Task goal »
Copy out the final stretch of the listing: the line that contains "Screen dimensions: 1105x699" and all lines after it, exactly as they appear.
------ Listed records ------
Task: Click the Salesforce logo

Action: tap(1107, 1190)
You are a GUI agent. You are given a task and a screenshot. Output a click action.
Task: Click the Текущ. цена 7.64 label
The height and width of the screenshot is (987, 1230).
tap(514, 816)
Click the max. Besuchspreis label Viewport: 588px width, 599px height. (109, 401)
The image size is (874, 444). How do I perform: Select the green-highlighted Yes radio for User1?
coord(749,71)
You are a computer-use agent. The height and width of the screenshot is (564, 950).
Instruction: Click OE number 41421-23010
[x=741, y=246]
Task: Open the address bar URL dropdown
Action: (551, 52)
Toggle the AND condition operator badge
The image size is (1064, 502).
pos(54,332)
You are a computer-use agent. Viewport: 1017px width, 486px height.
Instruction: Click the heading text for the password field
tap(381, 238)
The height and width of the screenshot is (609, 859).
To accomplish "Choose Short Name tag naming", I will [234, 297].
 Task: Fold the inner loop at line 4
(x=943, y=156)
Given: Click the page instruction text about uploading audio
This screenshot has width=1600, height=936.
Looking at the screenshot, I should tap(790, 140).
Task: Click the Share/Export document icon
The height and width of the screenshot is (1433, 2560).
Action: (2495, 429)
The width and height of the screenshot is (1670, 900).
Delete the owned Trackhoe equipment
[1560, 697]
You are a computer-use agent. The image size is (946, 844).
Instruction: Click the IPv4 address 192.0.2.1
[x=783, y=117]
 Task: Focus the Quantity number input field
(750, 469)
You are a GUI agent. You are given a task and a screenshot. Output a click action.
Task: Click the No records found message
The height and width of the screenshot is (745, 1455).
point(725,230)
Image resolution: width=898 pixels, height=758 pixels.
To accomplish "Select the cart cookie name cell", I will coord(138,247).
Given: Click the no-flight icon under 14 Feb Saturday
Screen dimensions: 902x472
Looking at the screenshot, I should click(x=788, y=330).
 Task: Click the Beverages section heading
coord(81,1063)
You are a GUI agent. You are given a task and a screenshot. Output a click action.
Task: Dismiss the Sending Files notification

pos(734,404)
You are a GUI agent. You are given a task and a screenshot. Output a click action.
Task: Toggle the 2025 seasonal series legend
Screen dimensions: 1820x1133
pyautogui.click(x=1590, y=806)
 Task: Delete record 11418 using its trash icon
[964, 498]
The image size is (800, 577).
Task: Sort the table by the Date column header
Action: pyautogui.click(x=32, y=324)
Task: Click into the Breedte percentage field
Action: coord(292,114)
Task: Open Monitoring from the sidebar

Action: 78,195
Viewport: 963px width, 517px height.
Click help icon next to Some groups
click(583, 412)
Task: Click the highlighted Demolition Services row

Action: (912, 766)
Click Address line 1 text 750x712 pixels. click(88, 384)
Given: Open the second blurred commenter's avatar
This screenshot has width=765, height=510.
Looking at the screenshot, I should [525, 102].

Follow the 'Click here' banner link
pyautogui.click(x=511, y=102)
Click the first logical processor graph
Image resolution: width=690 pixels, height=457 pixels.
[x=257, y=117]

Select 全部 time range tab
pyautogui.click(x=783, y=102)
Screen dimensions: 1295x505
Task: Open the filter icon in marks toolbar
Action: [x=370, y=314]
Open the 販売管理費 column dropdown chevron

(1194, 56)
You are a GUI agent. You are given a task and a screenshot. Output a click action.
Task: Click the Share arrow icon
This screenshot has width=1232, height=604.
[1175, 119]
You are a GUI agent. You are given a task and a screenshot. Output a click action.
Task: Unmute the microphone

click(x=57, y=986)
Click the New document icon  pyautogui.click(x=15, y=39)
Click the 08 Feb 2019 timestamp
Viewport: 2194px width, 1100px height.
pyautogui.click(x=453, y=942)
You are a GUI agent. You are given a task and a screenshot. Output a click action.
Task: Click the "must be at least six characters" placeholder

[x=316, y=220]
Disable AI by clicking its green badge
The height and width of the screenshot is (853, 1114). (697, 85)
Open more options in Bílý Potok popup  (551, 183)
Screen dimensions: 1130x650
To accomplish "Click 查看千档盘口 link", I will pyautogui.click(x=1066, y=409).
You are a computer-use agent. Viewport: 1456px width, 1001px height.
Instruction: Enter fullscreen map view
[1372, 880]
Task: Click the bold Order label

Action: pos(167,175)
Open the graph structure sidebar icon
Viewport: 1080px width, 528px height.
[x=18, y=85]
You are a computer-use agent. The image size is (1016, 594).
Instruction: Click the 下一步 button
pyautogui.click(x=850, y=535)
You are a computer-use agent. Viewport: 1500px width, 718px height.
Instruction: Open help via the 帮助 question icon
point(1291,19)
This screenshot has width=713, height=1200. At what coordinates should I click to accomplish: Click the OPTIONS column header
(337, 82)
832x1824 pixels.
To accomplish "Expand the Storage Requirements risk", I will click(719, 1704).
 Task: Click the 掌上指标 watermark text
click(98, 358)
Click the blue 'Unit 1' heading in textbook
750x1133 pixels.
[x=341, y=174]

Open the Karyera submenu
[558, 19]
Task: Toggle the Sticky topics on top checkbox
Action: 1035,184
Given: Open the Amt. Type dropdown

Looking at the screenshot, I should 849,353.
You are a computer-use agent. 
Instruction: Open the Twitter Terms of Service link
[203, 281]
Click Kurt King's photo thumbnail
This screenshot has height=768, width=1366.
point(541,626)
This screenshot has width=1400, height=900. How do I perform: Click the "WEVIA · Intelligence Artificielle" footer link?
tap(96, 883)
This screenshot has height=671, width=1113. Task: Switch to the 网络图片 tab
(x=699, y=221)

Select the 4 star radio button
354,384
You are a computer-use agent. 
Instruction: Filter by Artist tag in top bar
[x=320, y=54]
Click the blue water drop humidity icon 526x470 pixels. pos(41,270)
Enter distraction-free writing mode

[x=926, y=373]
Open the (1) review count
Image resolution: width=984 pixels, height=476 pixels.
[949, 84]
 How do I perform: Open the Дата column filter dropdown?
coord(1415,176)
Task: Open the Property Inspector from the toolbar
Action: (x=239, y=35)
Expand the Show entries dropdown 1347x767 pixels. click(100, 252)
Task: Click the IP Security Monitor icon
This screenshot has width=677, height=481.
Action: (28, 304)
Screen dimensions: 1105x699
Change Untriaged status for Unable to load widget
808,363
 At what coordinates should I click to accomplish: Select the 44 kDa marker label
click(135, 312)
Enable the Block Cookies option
------
Exercise answer »
Screen dimensions: 1105x699
Change Untriaged status for Unable to load widget
808,363
 At what coordinates should I click to accomplish: Select the 44 kDa marker label
click(135, 312)
Enable the Block Cookies option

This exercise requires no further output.